Stephan Spencer is next.
More people use Blogger than Movable Type in this audience. Almost everyone uses WordPress. [Maybe now I can convince IT to change us over to WordPress.]
Big SEO mistakes for bloggers:
- Leaving the Title Tags auto-generated
- Squandering your “crawl equity” by letting pages get indexed that don’t deserve to be.
- Having multiple homes for your blog (www vs non-www).
- Not using Optional Excerpt to minimize duplicate content.
- Not using rel=no follow.
- Overreliance on date-based archives.
- No stability in keyword focus on category & tag pages (fix with sticky posts).
- Suboptimial URLs (too long, too many words, too many directories).
- Only one RSS feed and it’s un-optimized.
- Hosting blog/feed URLs on a domain you don’t own.
- Using suboptimal anchor text when linking internally.
Rejig internal linking structure
- Tag clouds and Tag pages and tag conjunction pages — carefully. With great power comes great responsibility.
- Related posts
- Top 10 posts
- Next & Previous / pagination
Use the Web Developer for Firefox on your pages to spot overuse of links. Also? Use a sticky post on your tag pages so that the first post will always set your keyword theme.
You also need to optimize your Title and URLs. A good headline doesn’t mean you’ll have a good Title tag. Use rel=no follow to direct your PageRank.
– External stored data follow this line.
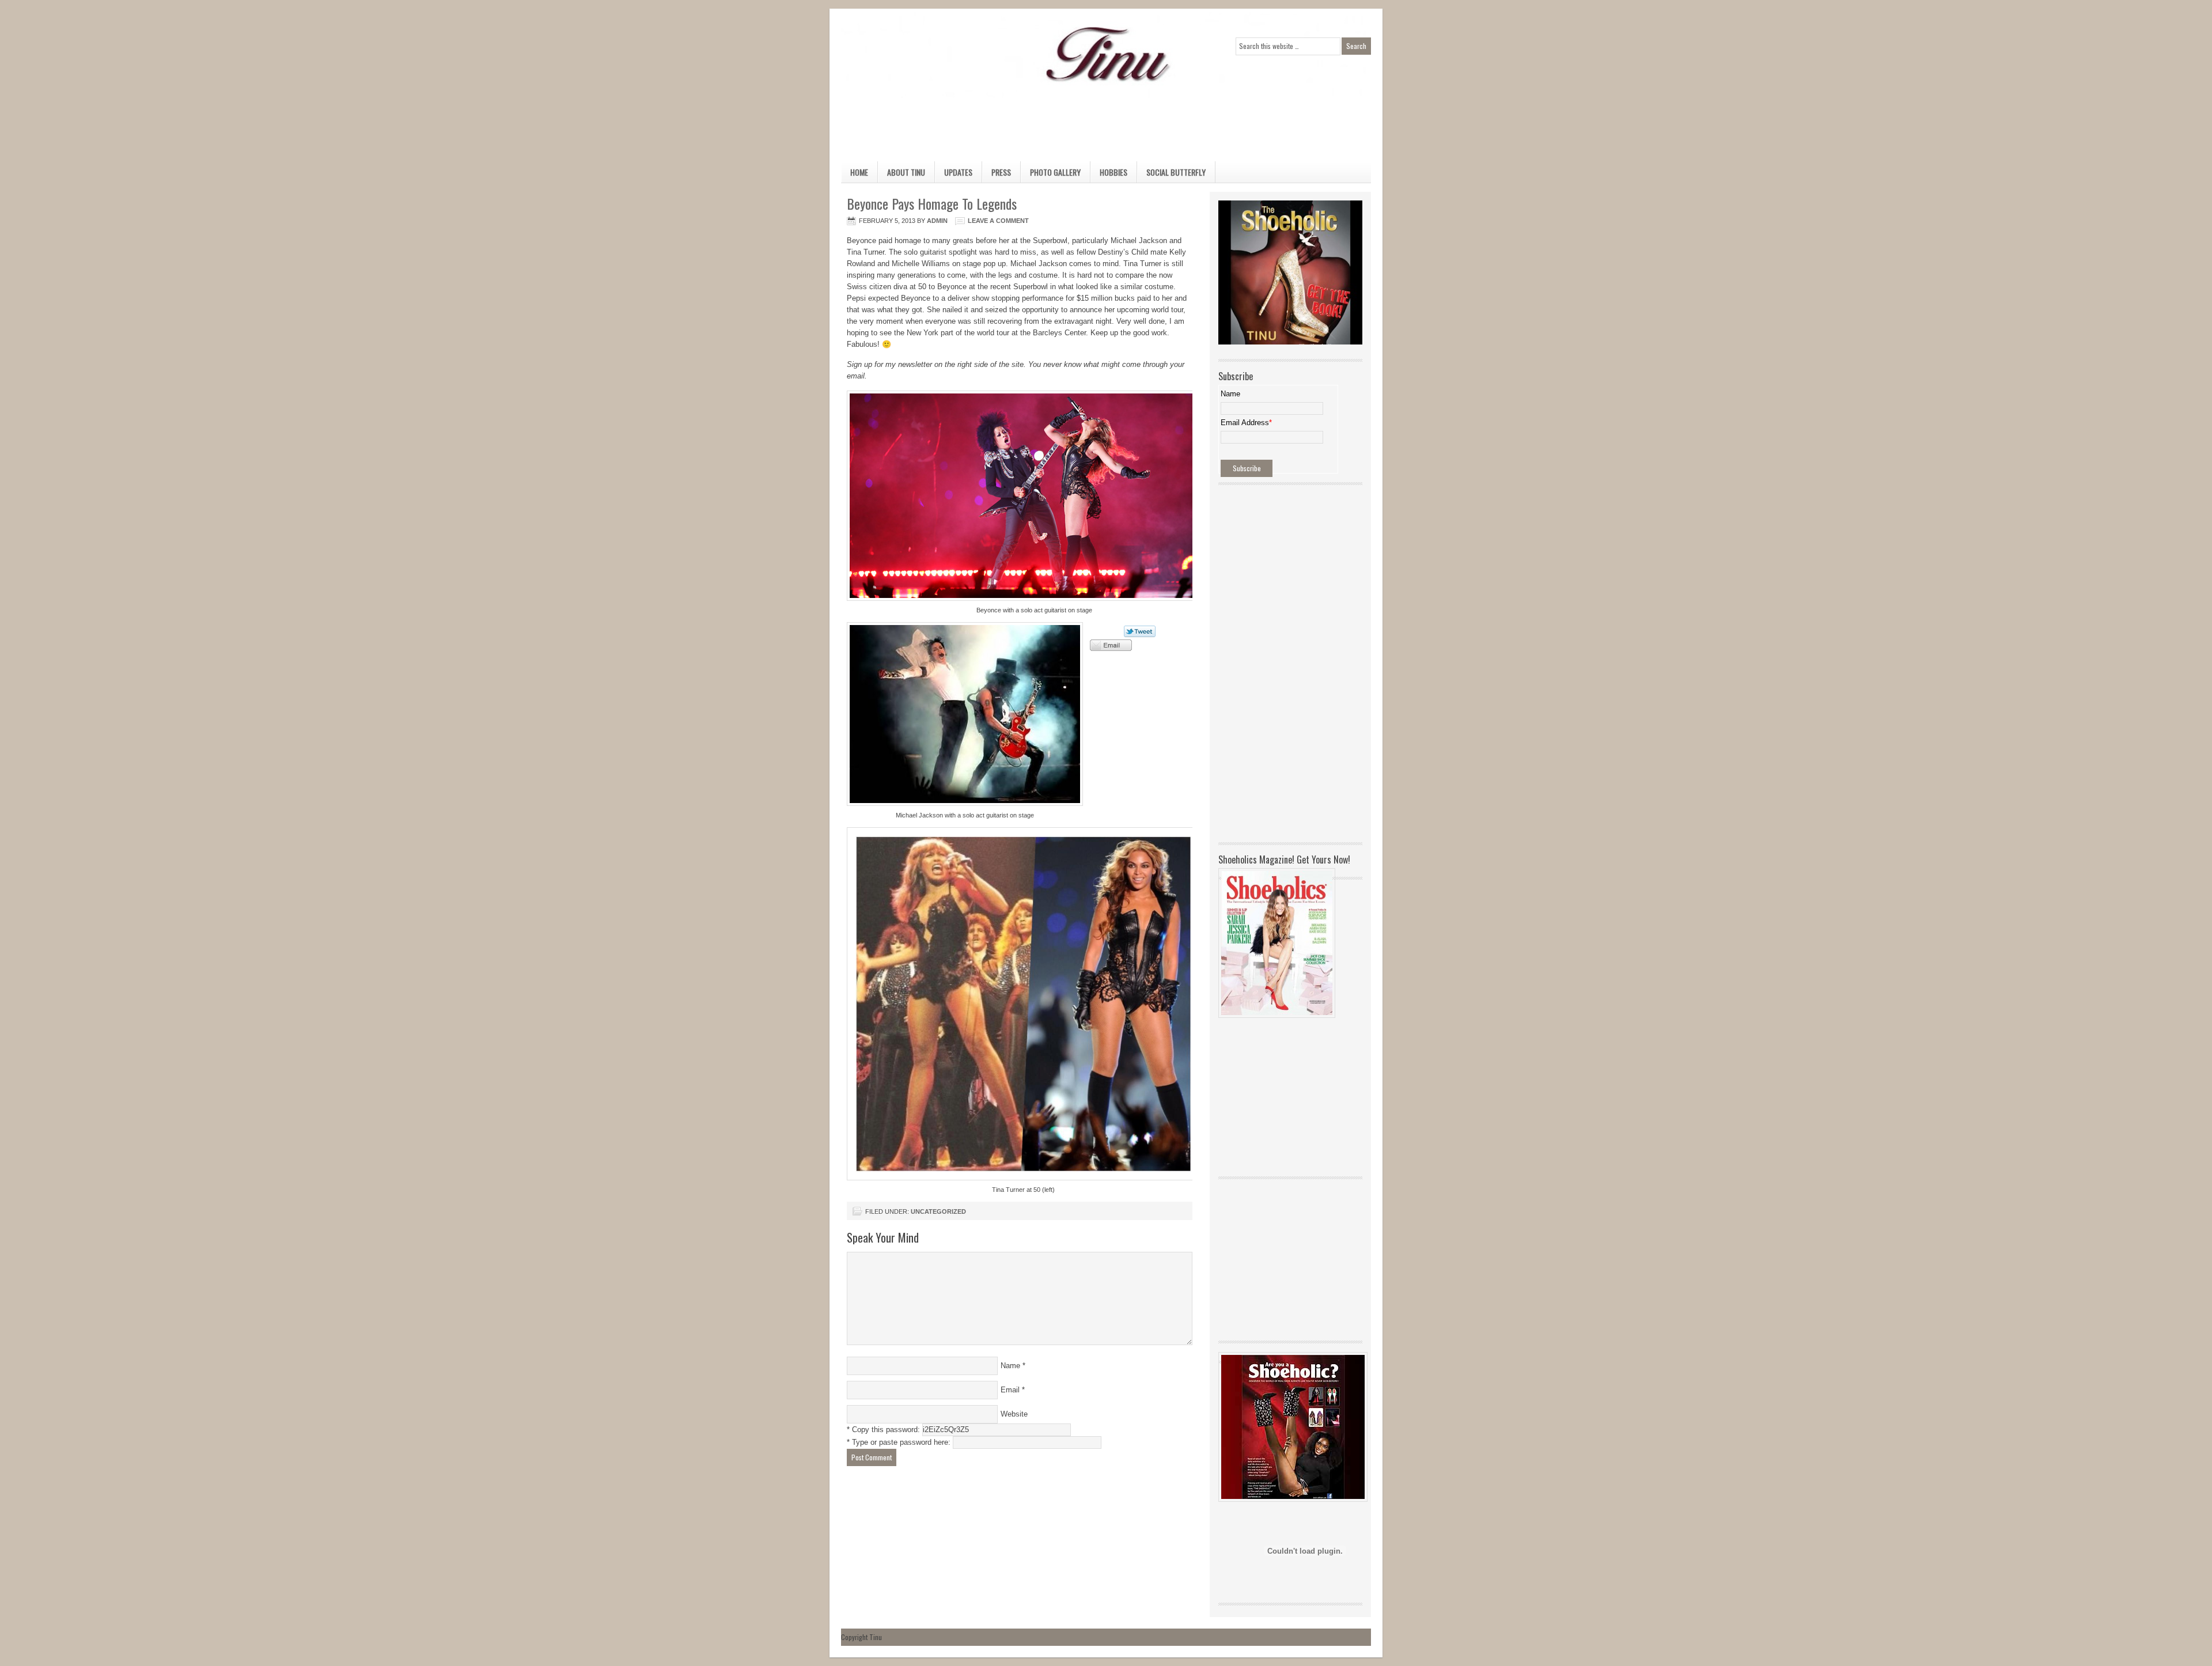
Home (859, 172)
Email (1010, 1389)
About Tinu (906, 172)
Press (1001, 172)
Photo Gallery (1055, 172)
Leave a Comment (998, 220)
Other hints for optimizing your Blog’s:
For your Titles:
- Thin Slicing: make quick decisions, don’t over think.
- Only really works if you’re an expert.
- SEO Title Tags plugin for WP will allow you to mass edit Title tags.
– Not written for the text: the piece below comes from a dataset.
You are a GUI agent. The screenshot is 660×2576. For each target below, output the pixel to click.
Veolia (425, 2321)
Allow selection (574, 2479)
- Name your blog something with good keywords.
Optimize your URLs:
- Shorter URLs get twice as many clicks as longer URLs in the SERPs.
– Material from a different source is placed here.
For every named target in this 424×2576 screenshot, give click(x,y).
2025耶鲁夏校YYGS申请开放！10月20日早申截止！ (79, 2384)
- Subdomains/subdirectories/newdomains? Figure it out from your business rules.
- Rewrite to contain keywords, hyphens not underscores
- Test and optimize
Optimize your anchor text:
- Make the post’s title a link to the permalink page
- Use SEOMoz Backlink Anchor Text Analysis tool or BLA
- (tools.seobook.com/backlink-analyzer) to look for links
Minimize Duplicate Content:
- Use Optional Excerpts — paraphrase the post and only put the content on the permalink page.
- Your dates should not be H1 tags
- Use emphasis tags
Optimize your RSS feeds:
- Full text, not summaries
- 20 or more items in your feed
- Multiple feed (by category, latest comments, comments by post)
- Keyword-rich items
- Your brand name in the item
- Your most important keyword in the site container
- Don’t use source tracking parameters.
- Fix your description field
For a bunch of goodies about optimizing your blog, email him at SEO@Netconcepts.com
Q&A
Why would you want to do full text when the scrapers are going to steal it?
Stephan: it’s going to happen no matter what. You’re going to frustrate your core audience with a summary feed. I wouldn’t worry about the scrapers. They can scrape the HTML just as easily. Put a link or a photo in the bottom of your posts so that they’re linking back to you when they repost it.
Does changing the slug 301 the old URL to the new one?
Stephan: Yes. In fact it links from the original to whatever the newest one is, not just to the one right after it.
We already have RSS feeds with information, should we have a blog with that same information?
Greg: Do commentary on the information, not just republish it.
Stephan: Think of your blog as a microsite for those links.
Is there any value in putting current content into a PDF?
George: It creates duplicate content.
Where is the Optional Excerpt?
Stephan: It’s on the update page but you also need to update the template to ‘if it’s not the permalink page and optional excerpt is defined, use it’.
One Reply to “Alternative Discovery & SEO: Feeds, PDFs & Blog SEO”
I agree with you completely and yes the article should be written first keep in mind the people who will be reading it and then SEO. chao!